Зверь не будет так долго раздумывать перед открывшейся возможностью напасть и переломить хребет своей жертве одним идеально выверенным прыжком и ударом. И уж конечно не станет успокаивать себя и морально готовиться к предстоящей казни всеми известными ему методами. Его выбор недолгий и вполне расчетливый, может быть даже несколько банальный и предсказуемый. Но не станешь же ты идти сейчас голышом в другой конец квартиры, чтобы принести сюда более подходящий девайс из своей профессиональной коллекции. Хотя, кто сказал, что ты на самом деле не решишь проделать это сейчас. Ты ведь мог зайти в одну из секций гардеробной как раз для того, чтобы одеться. Да и что тебе стоит заставить меня ждать в этой унизительной и с трудом удерживаемой позе час, два, а то и три? И когда я успела принять её?..

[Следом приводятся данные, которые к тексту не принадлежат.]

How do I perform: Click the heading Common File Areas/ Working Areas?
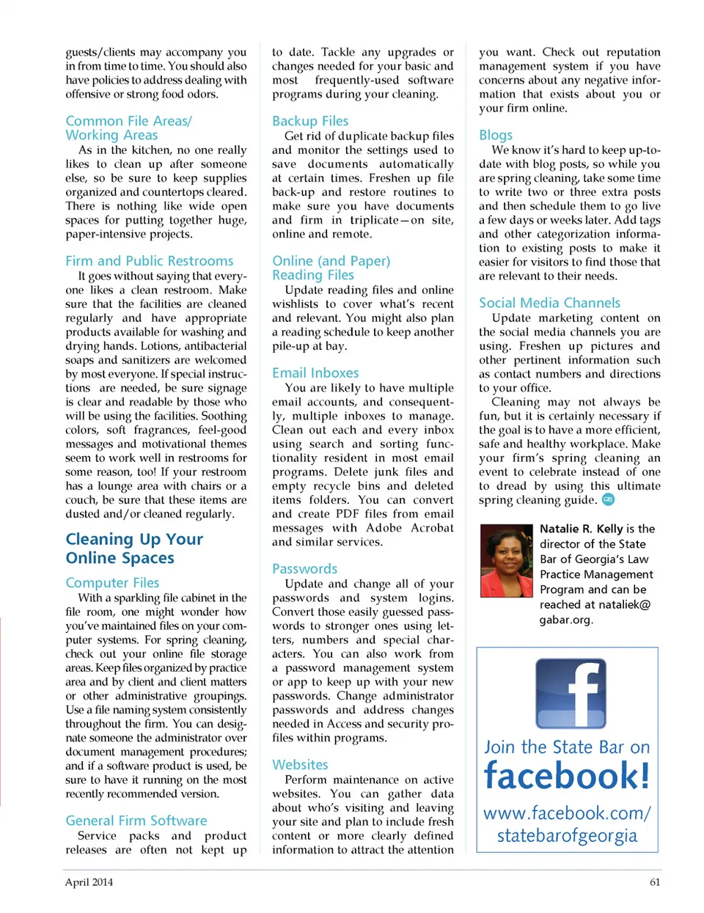click(x=128, y=128)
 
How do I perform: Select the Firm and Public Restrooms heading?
click(x=149, y=261)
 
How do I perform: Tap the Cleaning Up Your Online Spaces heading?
click(x=134, y=549)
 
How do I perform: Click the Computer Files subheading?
click(x=112, y=583)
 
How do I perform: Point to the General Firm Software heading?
click(x=136, y=821)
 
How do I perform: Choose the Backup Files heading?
click(x=310, y=121)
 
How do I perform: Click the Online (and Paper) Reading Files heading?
click(x=331, y=268)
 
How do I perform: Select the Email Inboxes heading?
click(x=315, y=373)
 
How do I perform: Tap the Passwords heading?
click(x=304, y=569)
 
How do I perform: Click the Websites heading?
click(x=300, y=765)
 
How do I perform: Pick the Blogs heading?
click(x=496, y=135)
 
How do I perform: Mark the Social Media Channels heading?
click(x=549, y=303)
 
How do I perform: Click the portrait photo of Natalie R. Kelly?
click(x=506, y=561)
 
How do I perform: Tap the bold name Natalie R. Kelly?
click(x=581, y=529)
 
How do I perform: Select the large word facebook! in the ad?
click(x=567, y=777)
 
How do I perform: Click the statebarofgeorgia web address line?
click(x=567, y=836)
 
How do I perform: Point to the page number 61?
click(x=655, y=882)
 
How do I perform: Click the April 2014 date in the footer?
click(x=89, y=882)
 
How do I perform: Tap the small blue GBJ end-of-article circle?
click(x=608, y=500)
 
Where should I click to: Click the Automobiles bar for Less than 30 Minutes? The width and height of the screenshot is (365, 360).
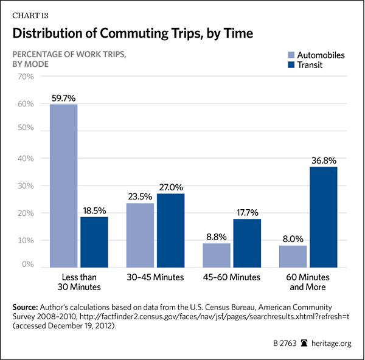pos(63,185)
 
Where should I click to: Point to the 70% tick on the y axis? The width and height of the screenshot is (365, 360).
pos(25,77)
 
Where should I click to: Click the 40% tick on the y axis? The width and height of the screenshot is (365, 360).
pos(25,158)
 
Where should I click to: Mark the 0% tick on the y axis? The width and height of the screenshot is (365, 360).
pos(27,265)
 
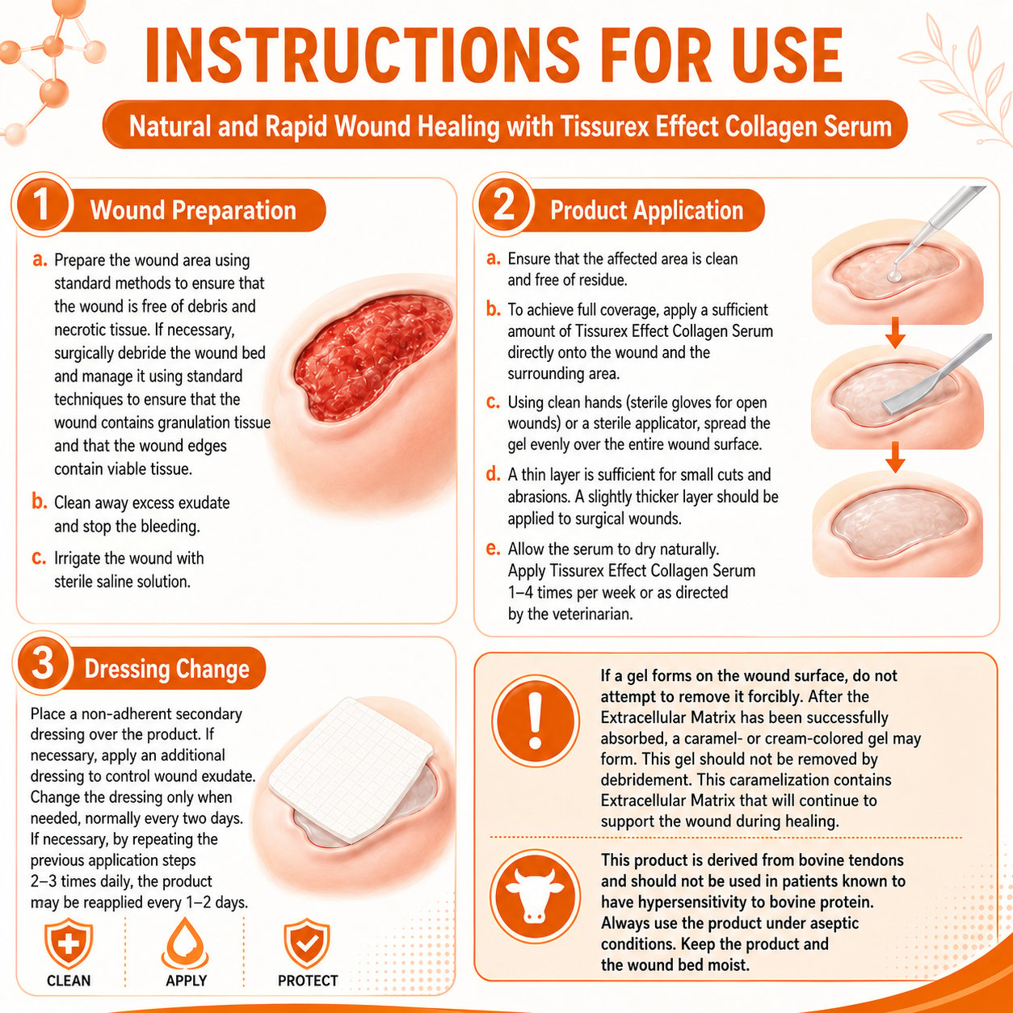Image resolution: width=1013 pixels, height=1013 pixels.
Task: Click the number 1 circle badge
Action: pos(42,204)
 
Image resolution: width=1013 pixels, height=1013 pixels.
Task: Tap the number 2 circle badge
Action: pos(503,204)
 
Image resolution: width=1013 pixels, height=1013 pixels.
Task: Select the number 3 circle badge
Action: pos(42,662)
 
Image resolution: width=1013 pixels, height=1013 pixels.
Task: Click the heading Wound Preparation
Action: pos(193,210)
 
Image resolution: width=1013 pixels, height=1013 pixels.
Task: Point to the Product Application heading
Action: pos(646,210)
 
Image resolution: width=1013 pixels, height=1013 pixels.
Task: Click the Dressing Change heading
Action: pos(166,669)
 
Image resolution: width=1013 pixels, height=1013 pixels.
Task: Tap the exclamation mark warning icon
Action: pos(535,721)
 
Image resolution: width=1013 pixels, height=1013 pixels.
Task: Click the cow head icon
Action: pos(535,897)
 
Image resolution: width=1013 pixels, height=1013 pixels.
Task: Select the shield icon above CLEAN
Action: pos(69,943)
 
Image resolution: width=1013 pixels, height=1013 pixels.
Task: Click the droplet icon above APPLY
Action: pos(186,943)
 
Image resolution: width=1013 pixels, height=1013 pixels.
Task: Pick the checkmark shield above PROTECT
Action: pos(307,943)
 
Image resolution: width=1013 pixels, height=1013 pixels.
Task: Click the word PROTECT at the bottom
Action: pos(308,981)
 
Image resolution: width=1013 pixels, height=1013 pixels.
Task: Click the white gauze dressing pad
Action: pos(351,770)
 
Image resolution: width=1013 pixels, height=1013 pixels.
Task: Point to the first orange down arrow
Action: pos(895,332)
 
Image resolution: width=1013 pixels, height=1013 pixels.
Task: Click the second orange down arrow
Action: pos(895,457)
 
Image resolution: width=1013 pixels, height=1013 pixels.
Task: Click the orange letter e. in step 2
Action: pos(493,549)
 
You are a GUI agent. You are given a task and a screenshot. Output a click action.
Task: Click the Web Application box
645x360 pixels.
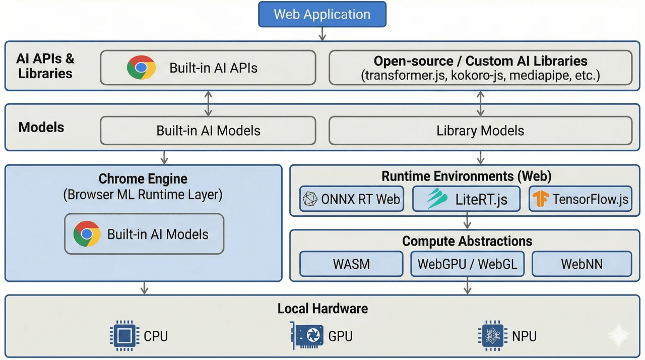(x=322, y=14)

Я не помню… честное слово! Не помню! Потому что ни черта не чувствую и не запоминаю из всего, что делала или неосознанно пытаюсь сделать. Наверное, это все рефлексы, прошитые тобою уже бог знает сколько времени. Они же и удерживают моё дрожащее тело на трясущихся коленках и изгибах локтей, каким-то чудом не давая мне упасть или завалиться на бок (хотя пол подо мной постоянно кренился и едва не ходил ходуном при каждом надрывном ударе моего сердца). И кажется я плакала, и кто знает, как – рефлекторно или потому что хотела.

Разве я могла в подобном состоянии что-то хотеть и соображать?!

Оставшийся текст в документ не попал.